Classic Clippy Story

This short story that Larry links to is a great reminder of the dangers of trying to create software that's *too* helpful. It's evocative of the way many C++ developers feel about the evolution of the IDE experience since Visual C++ 6.0. One customer even told me that they find they gradient menus in VS 200x make the IDE feel too gimmicky, not serious enough. It's simply amazing when you realize how hard it is to write software that appeals to everyone. As always, looking at reminds us it's not impossible...

Comments (4)

  1. Steven says:

    I’m one of those who find the gradient menus ugly (especially when they’re blue) and unprofessional looking. Makes me disable themes every time I start VS. Also, I don’t think many developers are waiting for the eye candy. That’s a very subjective term anyway. When I use VS, I am far more concerned with having as much code as possible on the screen and seeing things in the most useful manner when debugging that having the toolbar look cool (read: tacky).

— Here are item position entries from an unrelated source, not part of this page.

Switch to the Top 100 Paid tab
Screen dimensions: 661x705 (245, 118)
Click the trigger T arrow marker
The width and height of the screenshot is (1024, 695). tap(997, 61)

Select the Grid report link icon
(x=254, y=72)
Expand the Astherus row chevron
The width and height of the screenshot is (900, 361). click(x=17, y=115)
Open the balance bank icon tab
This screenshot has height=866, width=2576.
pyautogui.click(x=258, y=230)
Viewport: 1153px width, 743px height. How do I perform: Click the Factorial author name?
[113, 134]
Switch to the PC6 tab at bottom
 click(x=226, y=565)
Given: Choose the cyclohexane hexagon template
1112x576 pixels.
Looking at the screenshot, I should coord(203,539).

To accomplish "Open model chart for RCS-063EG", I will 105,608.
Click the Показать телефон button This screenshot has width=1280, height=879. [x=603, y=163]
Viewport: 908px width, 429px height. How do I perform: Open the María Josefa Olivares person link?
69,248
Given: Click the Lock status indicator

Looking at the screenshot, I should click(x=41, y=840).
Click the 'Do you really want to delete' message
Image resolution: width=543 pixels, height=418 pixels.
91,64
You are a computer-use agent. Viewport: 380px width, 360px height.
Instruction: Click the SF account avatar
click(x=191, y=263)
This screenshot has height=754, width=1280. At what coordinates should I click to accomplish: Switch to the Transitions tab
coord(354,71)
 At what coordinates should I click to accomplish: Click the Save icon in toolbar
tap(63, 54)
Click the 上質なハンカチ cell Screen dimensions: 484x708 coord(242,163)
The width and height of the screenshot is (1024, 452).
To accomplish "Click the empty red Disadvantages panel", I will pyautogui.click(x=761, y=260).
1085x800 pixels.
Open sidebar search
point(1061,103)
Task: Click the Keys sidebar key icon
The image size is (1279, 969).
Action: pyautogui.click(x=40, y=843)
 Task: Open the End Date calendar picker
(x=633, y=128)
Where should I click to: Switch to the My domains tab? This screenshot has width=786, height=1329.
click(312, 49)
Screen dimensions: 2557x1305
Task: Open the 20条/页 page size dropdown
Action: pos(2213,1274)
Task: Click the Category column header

    About the office assistent: It’s not that it was too helpful, but not helpful enough. While it was a good idea in principle, Clippy and consorts just weren’t good enough. I don’t think computer AI has reached the point where it can handle the things a good office assistent would need to do. (Maybe when it reaches the level of intelligence of, say, the Enterprise’s computer on Star Trek TNG). As it was, it simply doesn’t do what people want it to do and shoves itself "in your face" the whole time. I wouldn’t really care about the OA, even at its current level of stupidity, if it didn’t constantly interrupt me with dialogs and "cute" animations. "Cute" generally just doesn’t mesh with office work. Hence, Clippy is the first thing to bite the dust on many an Office installation.

  2. PatriotB says:

    The gradient menus and toolbars in Office 2003 are terrible–just because my theme is XP Blue doesn’t mean that the menus and toolbars should be blue, they should use the same colors as Windows’ menus and toolbars. I haven’t used VS2005 myself, but from what I’ve seen it uses the gradients but gray, not blue. This is definitely an improvement over Office, but I still don’t see what’s wrong with making things look standard–make it look like what the OS provides.

    Also, apparantly the Office-style toolbars (in blue it seems) is being offered as a component in Windows Forms…? Now we’re going to have even more icky-looking apps..

  3. tzagotta says:

    Just to prove your point, Boris…

    I personally like the gradients and other eye-candy. If I have to spend a good deal of time using a particular piece of software like VS200x, I would like it to at least look nice. Better yet, it would be nice to be able to change its appearance/theme from time-to-time to keep it looking fresh.

    This is just part of being human, I think.

  4. borisj says:

    Steven, on the whole I agree with you. I remember really liking web browser customizations that gave me more screen space too (Opera has some good super low footprint themes). As for clippy, even the Enterprise computer wouldn’t bother you with its sultry voice unless you asked it to. On the other hand I don’t think it takes a super AI to pull this kind of feature off, just a better understanding of contextual information and more user customization of how the assistant should behave.